Christopher K. Ho (born 1974, in Hong Kong) is an artist and curator who lives and works in New York City. He graduated from Cornell University in 1997 with a B.F.A. and Columbia University in 2003 with an M.Phil.

His work has been exhibited at MassMoCa, Dallas Contemporary, Jamaica Center for Arts & Learning, Queens Museum of Art, and Socrates Sculpture Park. He is represented by 56 Henry in New York, and PHD Group in Hong Kong.

Ho has taught at Rhode Island School of Design and Cranbrook Academy of Art. From 2010 to 2011, he was the Critical Studies Teaching Fellow at Cranbrook Academy of Art.

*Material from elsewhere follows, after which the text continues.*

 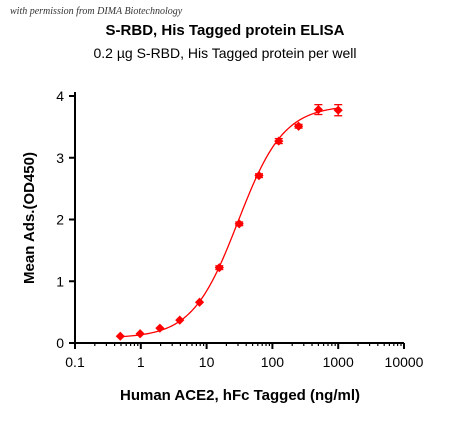 What do you see at coordinates (225, 30) in the screenshot?
I see `chart-title: S-RBD, His Tagged protein ELISA` at bounding box center [225, 30].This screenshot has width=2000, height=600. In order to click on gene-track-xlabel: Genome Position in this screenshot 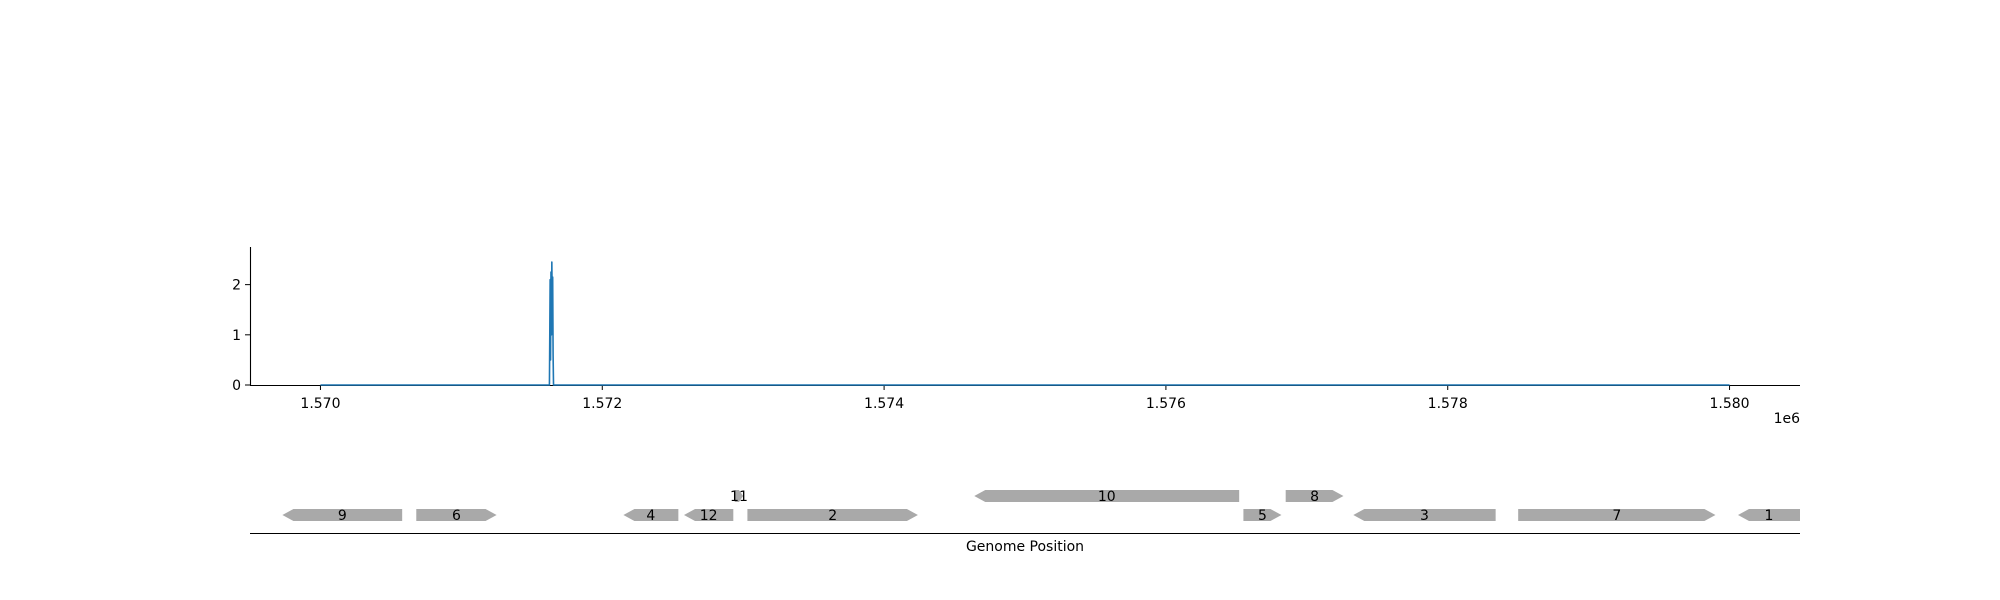, I will do `click(1025, 547)`.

In September 2021, Ho took up the role of Executive Director of Asia Art Archive, succeeding Claire Hsu.

==Exhibitions==

Solo Exhibitions:
- 2018 "CX 888", de Sarthe Artist Residency x Forever & Today featuring Christopher K. Ho, Hong Kong, 17 July - 31 August, 2018
- 2013 "Demoiselles d'Avignon", Y Gallery, New York
- 2013 "Privileged White People", Forever & Today, Inc., New York
- 2010 Regional Painting, Winkleman Gallery, New York
- 2009 Et in Arcadia Eco, Galeria EDS, Mexico City
- 2008 Happy Birthday, Winkleman Gallery, New York

Project Rooms:
- 2011 Single Channel: Lesbian Mountains in Love, Des Moines Art Center, Des Moines, IA
- 2010 Like Death, New Mexico Will Catch Up with You in the End (with Kevin Zucker), Fisher Press, Santa Fe, NM

Site Specific Installations:
- 2010 The Pavilion of Realism, Other Gallery, Shanghai
- 2008 Busan Biennale, APEC Naru Park, Busan, Korea
- 2008 Cultivate, MASS MoCA at the Berkshire Botanical Gardens, Stockbridge, MA
- 2008 Estacionarte, MACO, Mexico City
- 2007 Jamaica Flux, Jamaica Center for Arts & Learning, New York
- 2003 Float, Socrates Sculpture Park, New York
- 2001 Crossing the Line, Queens Museum of Art, New York

Selected Group Exhibitions:
- 2012 "LOVE: Conceptual Strategies in Contemporary Painting", ART BLOG ART BLOG, One River Gallery, NJ (curator Stephen Truax)
- 2012 "Cultural Tranference", Elizabeth Foundation for the Arts, NY (curator Sara Reisman)
- 2012 "Tell Me What You REALLY Feel", Center for Book Arts, NY (curator Alex Campos)
- 2012 "Bound by Silence", Dowd Gallery SUNY Corland (curator Heather Powell)
- 2012 "The Meeting", ISCP Gallery, Brooklyn, NY (curators Nick Kline and Monika Wuhrer)
- 2011 No Object Is an Island, Cranbrook Art Museum, MI
- 2011 Flag Day, Islip Art Museum, NY
- 2010 Intangible Interferences, Momenta, NY
- 2010 Seedlings, Dallas Contemporary, TX
- 2010 Room without a View, Freies Museum, Berlin
- 2010 White Night, Markus Winter Gallery, Berlin
- 2010 The Tenants, 106 Green, Brooklyn, NY
- 2009 Incheon Women Artists' Biennale, Incheon, Korea

==Curation==
- 2011 In the Wake of 2013, Incheon Women Artists' Biennale, Tuning Section, Co-curator
- 2009 El Museo del Ghetto: and Jose Ruiz, G Fine Art, Washington, D.C., Curator
- 2008 The Shallow Curator, Winkleman Gallery, NY, Co-curator

==Writings==
- "The Clinton Crew: Privileged White Art," WOW HUH, March 31, 2012.
- "Fiction: Laocoön Strikes Back," No Object Is an Island: Dialogues with the Cranbrook Collection (exhibition catalogue), Bloomfield Hills: Cranbrook, 2011.
- "Critic's HQ," Incheon Biennale (exhibition catalogue), Incheon: IWAB, 2011.
- "Reflections on a Future that Might Have Been," JamaicaFlux (exhibition catalogue), New York: Jamaica Center for Arts & Learning, 2005.